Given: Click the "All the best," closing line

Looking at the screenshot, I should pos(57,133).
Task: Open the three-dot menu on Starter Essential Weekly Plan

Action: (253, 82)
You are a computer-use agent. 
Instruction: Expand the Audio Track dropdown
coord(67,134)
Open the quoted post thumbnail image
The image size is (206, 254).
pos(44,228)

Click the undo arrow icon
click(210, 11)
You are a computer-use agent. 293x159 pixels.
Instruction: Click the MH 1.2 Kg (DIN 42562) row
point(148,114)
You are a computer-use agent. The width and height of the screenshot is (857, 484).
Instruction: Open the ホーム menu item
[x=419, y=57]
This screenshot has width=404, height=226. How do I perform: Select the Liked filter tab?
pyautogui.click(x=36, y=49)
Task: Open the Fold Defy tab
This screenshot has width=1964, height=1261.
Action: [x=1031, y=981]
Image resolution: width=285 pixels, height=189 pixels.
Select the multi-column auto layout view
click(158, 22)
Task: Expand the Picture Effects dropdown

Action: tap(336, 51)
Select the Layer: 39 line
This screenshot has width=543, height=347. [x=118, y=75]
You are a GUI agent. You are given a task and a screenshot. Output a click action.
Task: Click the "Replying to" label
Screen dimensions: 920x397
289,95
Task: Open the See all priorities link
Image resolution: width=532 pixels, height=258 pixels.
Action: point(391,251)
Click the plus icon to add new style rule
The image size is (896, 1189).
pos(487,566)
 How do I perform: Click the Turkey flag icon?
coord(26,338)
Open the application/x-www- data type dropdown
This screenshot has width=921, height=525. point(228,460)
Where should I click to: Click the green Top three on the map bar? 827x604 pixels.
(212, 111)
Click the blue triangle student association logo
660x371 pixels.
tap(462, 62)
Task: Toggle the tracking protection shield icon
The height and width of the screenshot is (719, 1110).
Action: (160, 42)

+ + +

Format the stretch from the line containing "Task: Open the See all priorities link" through the end of the records as a numbered list, leaving out blank lines.

▸ Answer to the problem
1. Task: Open the See all priorities link
2. Image resolution: width=532 pixels, height=258 pixels.
3. Action: point(391,251)
4. Click the plus icon to add new style rule
5. The image size is (896, 1189).
6. pos(487,566)
7.  How do I perform: Click the Turkey flag icon?
8. coord(26,338)
9. Open the application/x-www- data type dropdown
10. This screenshot has width=921, height=525. point(228,460)
11. Where should I click to: Click the green Top three on the map bar? 827x604 pixels.
12. (212, 111)
13. Click the blue triangle student association logo
14. 660x371 pixels.
15. tap(462, 62)
16. Task: Toggle the tracking protection shield icon
17. The height and width of the screenshot is (719, 1110).
18. Action: (160, 42)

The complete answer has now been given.